I remember older versions of Excel having similar (but not exactly the same) problems in basic mathematical operations too, but can't remember exactly what they were.


Those stories always make for a good read. I'm interested in examples if you can think of any.


> You can generally count on built-in formulas to be correct, which might have to be recreated in a different language;

This is wishful thinking at best. Excel numerics have all sorts of undocumented corner cases that attempt to make answers that “look right” instead of a predictable and documented numerics model.

It’s been years since I’ve used Excel, but for example, you can construct values A and B that satisfy any subset of the the following conditions: (1) A == B is true (2) A - B is zero (3) A and B display the same value under any formatting.

These tiny differences usually don’t matter, but eventually someone tries to do an unstable computation, and the tiny differences are blown up into great big differences.


You can also SEE the internal state of the program, in its entirety, right in front of your face on the display. That's one of the best features of spreadsheets.


I thought code written for science papers was generally crap (from a maintenance/review perspective, because the people who write it are scientists first and programmers second), and often not published anyway? The idea behind not publishing being that if someone tries to reproduce your work, it's best to make certain the won't reproduce your coding bugs by copying (and also that publishing crap code is embarrassing)...


Not really. You start from the solution cells and work backwards. It might be easier than reviewing a functional programming language that does the same work.

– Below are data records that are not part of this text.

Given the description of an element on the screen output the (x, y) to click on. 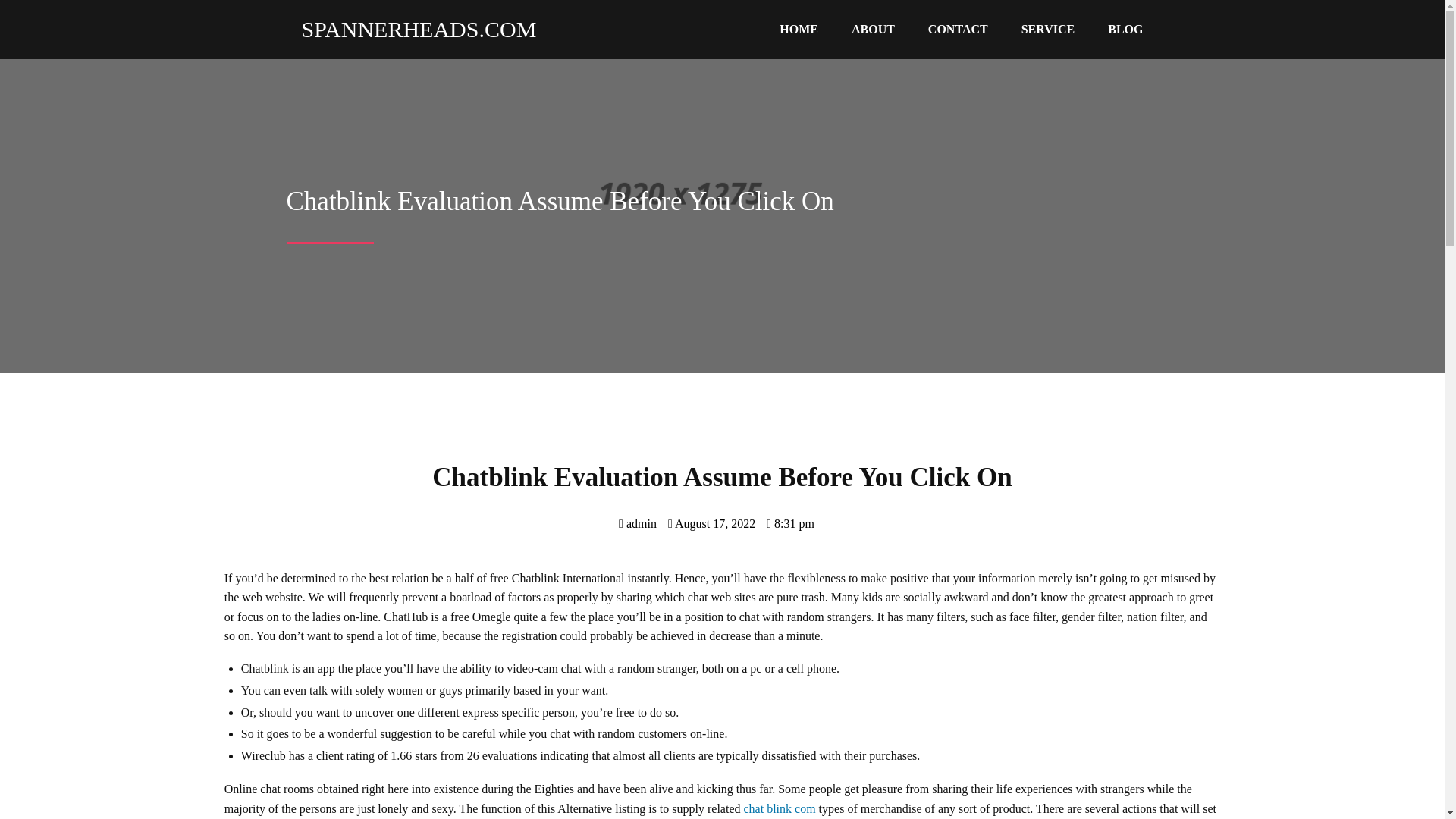
SERVICE (1048, 29)
admin (637, 522)
8:31 pm (790, 522)
CONTACT (957, 29)
HOME (798, 29)
ABOUT (872, 29)
BLOG (1125, 29)
SPANNERHEADS.COM (411, 29)
August 17, 2022 (711, 522)
chat blink com (779, 808)
Given the description of an element on the screen output the (x, y) to click on. 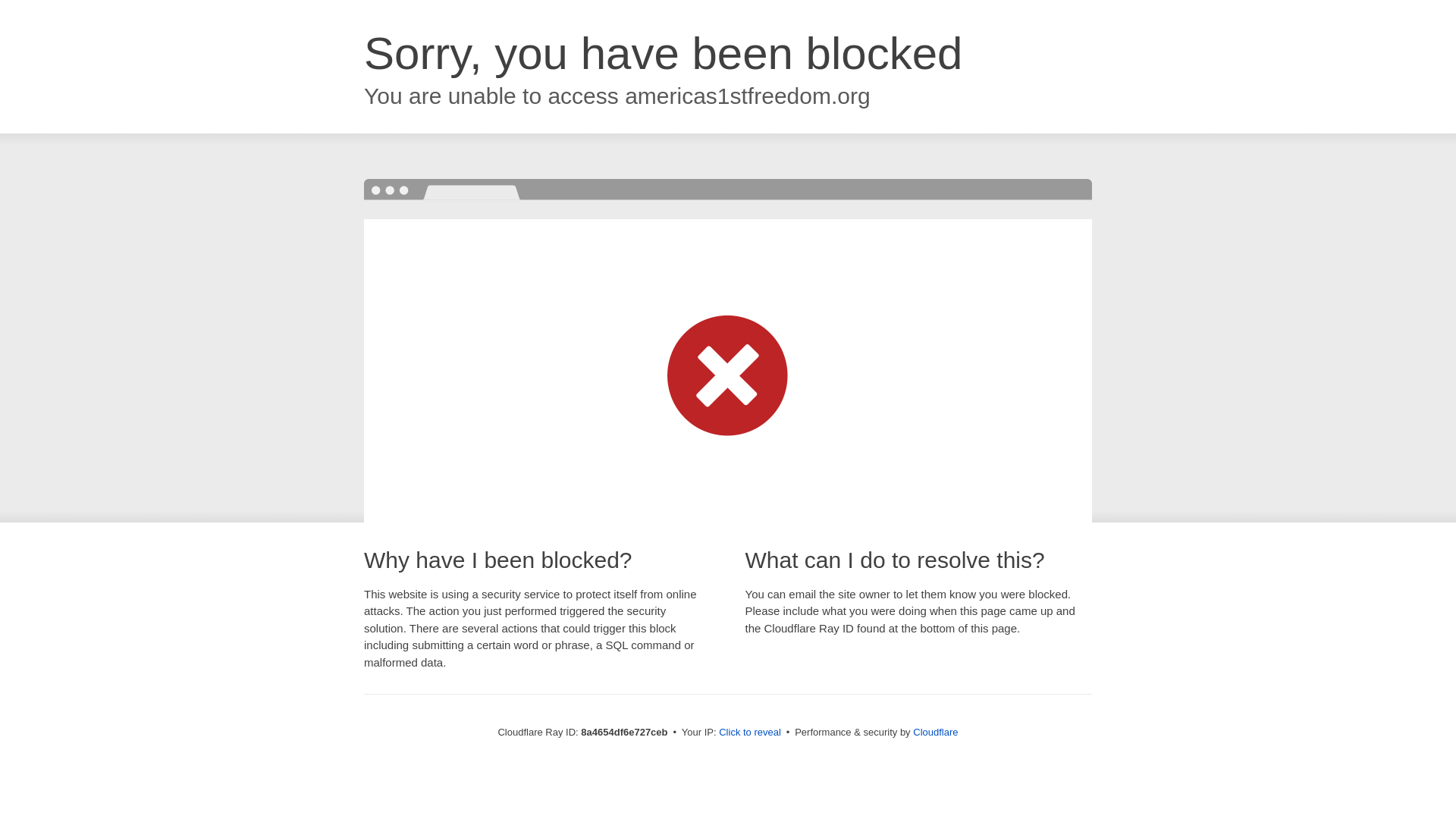
Click to reveal (749, 732)
Cloudflare (935, 731)
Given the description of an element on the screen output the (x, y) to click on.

Think about all the accounting and financial decisions that is reviewed in excel. They are vitally important to get correct.


The European Spreadsheet Risk Interest Group[1] has a list of spreadsheet errors.

(http://www.eusprig.org/horror-stories.htm)

There are lots of errors in accounting and financial spreadsheets. It's vitally important that traders enter the correct numbers when making trades, but 'fat finger errors' happen pretty often.

Ray Panko has a lot of useful research about spreadsheets. Part of the problems he identifies are difficulties in auditing and finding errors.

[1] (http://www.eusprig.org/)

[2] (http://panko.shidler.hawaii.edu/ssr/) My internet is flaky, and none of the links I find work.


Going cell by cell in a backwards fashion seems to be a tedious way of checking for errors, and goes against your normal logical flow (forwards).


If you're a a programmer in a typical imperative language, sure. If your familiarity is with data flow or functional languages, you work backwards all the time (or rather, you work top down, from the highest level of generality to the lowest level of detail).